Is this index calculation accurate?

Since msg_free is incremented and msg_count is decremented in each iteration
below, the calculated idx jumps by 2. This skips alternate skbs, leaking
them, and reads uninitialized memory, which is then passed to
dev_consume_skb_any(), causing a use-after-free or double free.

I don't think this is legit. I've written code to test this algorithm, and it works as written. This logic comes from the drivers/mailbox/mailbox.c function msg_submit.

idx does not jump by two each iteration.

+ skb = chan->msg_data[idx];
+ dev_dstats_tx_dropped(ndev);
+ dev_consume_skb_any(skb);
+ chan->msg_count--;
+ chan->msg_free++;
+ }
+ }

[ ... ]

+static int mctp_pcc_driver_add(struct acpi_device *acpi_dev)
+{
+ struct mctp_pcc_lookup_context context = {0};
+ struct mctp_pcc_ndev *mctp_pcc_ndev;

[ ... ]

+ status = acpi_walk_resources(dev_handle, "_CRS", lookup_pcct_indices,
+ &context);
+ if (!ACPI_SUCCESS(status)) {
+ dev_err(dev, "FAILED to lookup PCC indexes from CRS\n");
+ return -EINVAL;
+ }

What happens if the _CRS table contains fewer than two PCC_DWORD_TYPE
resources?

If context.index is not verified to be at least 2 here, context.inbox_index
and context.outbox_index might remain uninitialized or at their default zero
values. This could cause the driver to blindly request PCC channel 0, which
may belong to another hardware subsystem.
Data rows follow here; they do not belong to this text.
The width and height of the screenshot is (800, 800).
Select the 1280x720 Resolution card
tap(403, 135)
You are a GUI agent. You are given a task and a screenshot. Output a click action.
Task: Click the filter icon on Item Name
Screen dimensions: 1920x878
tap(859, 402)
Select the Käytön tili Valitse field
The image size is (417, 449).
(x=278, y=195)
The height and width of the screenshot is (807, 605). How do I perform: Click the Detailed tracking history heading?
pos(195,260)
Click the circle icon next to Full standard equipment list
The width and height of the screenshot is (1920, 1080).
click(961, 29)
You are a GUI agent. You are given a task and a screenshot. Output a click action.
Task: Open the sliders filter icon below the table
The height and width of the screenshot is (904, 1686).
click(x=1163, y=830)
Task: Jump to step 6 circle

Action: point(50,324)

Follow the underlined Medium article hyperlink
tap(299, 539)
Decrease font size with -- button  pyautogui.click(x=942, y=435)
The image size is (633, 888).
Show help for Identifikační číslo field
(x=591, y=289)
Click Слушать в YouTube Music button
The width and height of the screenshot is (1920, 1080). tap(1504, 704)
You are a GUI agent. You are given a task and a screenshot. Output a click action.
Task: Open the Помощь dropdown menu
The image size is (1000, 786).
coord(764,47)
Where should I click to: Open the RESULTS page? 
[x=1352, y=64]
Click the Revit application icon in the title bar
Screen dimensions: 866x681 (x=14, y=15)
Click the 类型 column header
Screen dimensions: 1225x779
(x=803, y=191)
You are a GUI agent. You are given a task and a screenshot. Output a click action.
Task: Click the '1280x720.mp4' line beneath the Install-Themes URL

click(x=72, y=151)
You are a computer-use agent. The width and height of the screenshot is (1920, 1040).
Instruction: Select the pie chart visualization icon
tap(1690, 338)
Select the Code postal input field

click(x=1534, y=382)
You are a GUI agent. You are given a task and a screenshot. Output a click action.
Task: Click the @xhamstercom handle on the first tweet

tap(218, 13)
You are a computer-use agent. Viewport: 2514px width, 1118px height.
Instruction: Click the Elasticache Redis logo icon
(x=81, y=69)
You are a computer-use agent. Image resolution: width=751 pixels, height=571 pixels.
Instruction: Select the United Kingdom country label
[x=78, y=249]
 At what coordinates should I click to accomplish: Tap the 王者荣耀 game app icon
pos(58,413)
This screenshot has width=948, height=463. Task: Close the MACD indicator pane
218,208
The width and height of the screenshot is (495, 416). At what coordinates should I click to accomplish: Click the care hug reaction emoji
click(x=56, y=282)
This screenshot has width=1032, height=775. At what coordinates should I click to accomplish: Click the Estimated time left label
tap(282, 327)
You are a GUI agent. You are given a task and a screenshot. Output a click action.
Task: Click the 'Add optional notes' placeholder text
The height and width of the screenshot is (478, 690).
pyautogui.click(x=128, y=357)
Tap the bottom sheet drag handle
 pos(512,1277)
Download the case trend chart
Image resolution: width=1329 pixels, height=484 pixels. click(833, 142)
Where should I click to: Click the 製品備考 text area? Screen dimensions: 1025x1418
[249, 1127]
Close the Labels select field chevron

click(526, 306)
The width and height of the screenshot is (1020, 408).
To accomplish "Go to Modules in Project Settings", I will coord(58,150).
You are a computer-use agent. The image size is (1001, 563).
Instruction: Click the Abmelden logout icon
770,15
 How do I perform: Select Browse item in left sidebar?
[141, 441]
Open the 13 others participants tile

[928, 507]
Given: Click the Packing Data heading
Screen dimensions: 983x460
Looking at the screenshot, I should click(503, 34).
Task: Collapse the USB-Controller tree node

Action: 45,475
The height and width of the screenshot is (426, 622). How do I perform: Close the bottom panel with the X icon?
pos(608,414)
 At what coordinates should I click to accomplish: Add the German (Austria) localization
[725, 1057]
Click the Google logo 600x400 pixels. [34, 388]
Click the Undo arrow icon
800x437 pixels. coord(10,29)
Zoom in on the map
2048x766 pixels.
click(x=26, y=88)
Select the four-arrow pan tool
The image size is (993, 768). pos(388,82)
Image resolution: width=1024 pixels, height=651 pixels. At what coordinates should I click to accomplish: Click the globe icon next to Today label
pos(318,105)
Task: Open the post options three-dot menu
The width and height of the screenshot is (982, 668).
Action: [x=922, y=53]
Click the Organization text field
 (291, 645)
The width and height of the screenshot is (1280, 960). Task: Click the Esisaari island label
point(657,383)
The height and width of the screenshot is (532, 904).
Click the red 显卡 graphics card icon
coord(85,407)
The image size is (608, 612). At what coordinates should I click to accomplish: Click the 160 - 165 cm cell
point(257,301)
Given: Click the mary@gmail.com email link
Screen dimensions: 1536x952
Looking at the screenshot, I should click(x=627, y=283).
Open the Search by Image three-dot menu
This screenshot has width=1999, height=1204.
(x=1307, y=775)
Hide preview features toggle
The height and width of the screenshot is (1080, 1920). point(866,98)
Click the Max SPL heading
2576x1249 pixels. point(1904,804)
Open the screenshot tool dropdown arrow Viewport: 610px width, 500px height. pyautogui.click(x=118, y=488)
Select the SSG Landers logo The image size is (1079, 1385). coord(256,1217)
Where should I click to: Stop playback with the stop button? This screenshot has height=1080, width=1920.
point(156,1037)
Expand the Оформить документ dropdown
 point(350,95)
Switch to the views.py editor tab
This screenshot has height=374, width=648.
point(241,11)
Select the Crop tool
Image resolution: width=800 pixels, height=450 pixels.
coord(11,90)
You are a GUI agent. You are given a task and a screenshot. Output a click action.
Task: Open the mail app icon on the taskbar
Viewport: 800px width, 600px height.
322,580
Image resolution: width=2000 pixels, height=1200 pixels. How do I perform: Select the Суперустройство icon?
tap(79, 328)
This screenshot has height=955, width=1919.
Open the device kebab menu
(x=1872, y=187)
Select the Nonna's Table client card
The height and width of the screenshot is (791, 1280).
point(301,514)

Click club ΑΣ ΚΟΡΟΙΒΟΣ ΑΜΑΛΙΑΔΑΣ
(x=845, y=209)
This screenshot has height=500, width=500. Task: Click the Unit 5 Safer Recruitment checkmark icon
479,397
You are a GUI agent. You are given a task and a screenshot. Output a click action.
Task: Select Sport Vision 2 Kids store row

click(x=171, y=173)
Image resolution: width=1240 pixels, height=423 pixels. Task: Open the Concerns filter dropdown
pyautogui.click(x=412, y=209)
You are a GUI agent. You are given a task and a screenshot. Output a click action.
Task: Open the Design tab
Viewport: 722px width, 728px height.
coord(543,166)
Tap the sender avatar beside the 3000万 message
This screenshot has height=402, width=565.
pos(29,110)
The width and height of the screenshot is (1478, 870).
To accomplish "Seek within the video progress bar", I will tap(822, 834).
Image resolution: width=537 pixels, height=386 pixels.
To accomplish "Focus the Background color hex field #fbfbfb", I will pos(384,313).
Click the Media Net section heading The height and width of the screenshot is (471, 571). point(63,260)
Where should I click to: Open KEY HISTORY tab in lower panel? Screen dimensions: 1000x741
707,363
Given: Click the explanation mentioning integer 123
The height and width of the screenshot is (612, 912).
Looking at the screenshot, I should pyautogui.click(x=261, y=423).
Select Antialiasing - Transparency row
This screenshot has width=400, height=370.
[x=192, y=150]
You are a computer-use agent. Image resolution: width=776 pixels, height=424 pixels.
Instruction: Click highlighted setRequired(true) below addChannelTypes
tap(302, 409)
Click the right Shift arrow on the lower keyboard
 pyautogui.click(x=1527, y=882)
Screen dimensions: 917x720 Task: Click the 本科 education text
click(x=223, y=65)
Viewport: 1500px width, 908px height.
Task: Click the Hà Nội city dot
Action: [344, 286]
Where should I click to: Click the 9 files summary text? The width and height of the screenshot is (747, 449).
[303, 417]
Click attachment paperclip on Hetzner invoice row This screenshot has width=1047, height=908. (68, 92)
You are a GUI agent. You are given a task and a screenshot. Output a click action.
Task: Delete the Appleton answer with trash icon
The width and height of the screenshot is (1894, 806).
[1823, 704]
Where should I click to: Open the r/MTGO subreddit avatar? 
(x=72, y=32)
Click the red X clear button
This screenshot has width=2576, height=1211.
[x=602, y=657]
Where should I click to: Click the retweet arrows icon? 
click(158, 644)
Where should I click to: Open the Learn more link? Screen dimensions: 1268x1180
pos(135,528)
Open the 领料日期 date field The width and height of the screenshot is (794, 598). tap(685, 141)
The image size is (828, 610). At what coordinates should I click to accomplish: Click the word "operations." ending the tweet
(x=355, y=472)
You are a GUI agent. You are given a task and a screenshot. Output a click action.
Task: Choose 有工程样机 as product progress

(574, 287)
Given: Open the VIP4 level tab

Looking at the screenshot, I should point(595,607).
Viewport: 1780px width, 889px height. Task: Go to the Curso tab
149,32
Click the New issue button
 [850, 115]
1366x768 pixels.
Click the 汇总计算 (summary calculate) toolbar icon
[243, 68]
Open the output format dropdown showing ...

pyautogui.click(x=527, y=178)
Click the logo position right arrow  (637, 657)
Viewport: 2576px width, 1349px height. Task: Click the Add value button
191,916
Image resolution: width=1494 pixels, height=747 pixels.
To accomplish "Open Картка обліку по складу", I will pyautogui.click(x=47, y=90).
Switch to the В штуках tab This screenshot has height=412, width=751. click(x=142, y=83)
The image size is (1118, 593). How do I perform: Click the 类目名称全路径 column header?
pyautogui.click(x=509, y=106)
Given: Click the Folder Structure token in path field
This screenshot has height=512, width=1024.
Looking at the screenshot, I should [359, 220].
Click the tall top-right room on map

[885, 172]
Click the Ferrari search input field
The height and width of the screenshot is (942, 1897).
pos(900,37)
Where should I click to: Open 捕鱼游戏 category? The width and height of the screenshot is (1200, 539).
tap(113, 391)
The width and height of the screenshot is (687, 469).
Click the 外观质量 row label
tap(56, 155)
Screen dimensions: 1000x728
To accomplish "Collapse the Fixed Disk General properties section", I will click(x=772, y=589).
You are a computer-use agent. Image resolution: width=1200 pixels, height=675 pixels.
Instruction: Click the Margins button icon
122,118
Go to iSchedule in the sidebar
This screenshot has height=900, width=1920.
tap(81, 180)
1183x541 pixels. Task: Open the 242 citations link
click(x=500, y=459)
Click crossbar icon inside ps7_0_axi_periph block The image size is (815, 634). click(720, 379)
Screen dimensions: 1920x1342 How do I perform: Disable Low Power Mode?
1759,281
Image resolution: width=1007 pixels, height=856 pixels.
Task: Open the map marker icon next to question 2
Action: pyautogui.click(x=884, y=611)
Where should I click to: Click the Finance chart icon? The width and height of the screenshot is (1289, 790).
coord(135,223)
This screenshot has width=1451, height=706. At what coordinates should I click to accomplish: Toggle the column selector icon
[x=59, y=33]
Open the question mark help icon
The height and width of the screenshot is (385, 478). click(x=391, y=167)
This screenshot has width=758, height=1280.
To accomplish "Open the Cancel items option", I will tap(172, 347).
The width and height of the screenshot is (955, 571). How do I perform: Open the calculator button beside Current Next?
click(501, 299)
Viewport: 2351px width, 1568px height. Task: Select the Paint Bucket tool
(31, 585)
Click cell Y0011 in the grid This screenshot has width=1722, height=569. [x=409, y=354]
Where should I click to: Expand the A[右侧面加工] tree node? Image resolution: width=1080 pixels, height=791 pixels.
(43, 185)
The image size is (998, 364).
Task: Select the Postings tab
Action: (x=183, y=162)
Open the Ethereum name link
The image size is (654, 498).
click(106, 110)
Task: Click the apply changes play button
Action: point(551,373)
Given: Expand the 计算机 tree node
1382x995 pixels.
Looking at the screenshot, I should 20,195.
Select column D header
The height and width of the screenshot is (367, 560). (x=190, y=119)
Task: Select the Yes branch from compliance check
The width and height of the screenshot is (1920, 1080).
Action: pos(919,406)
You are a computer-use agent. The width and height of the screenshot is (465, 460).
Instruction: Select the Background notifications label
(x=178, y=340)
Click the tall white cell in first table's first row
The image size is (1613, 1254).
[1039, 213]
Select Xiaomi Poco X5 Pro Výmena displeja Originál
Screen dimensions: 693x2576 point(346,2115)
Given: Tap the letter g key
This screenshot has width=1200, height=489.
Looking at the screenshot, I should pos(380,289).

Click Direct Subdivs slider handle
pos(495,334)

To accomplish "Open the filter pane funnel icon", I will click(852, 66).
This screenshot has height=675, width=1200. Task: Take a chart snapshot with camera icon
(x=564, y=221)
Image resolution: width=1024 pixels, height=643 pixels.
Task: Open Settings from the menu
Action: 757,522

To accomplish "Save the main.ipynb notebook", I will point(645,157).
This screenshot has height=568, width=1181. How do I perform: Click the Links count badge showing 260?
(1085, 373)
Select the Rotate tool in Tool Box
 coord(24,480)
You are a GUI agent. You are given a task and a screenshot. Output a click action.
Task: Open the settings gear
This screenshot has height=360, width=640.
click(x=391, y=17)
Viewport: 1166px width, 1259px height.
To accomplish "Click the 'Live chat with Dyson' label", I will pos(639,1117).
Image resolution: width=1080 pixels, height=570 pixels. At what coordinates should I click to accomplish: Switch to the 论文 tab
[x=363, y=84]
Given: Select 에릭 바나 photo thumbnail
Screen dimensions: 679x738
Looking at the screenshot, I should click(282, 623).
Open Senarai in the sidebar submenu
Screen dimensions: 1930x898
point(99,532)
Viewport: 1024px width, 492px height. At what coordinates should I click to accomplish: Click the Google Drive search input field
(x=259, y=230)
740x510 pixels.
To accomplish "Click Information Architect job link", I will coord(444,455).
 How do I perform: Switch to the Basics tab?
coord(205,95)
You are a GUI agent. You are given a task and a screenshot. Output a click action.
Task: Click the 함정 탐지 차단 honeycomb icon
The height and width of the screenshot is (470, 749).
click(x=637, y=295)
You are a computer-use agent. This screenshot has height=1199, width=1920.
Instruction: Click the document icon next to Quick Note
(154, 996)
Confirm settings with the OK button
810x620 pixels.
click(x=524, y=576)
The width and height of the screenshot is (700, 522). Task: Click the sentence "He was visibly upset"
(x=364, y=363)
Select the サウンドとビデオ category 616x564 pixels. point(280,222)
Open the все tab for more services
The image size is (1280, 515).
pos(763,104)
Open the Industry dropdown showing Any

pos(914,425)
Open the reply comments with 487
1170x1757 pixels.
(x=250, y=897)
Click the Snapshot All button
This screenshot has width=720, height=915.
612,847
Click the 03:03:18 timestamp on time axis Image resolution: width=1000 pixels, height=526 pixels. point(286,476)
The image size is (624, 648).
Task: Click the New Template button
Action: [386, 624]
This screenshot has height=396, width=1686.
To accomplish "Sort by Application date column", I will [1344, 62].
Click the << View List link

If that is the case then things are truely corrupted on the system. So, yeah, this is legit, but a sign of things much worse happening.

It is easy enough to check that we get 2 values in the context from walk resources.

+
+ snprintf(name, sizeof(name), "mctppcc%d", context.inbox_index);
+ ndev = alloc_netdev(sizeof(*mctp_pcc_ndev), name, NET_NAME_PREDICTABLE,
+ mctp_pcc_setup);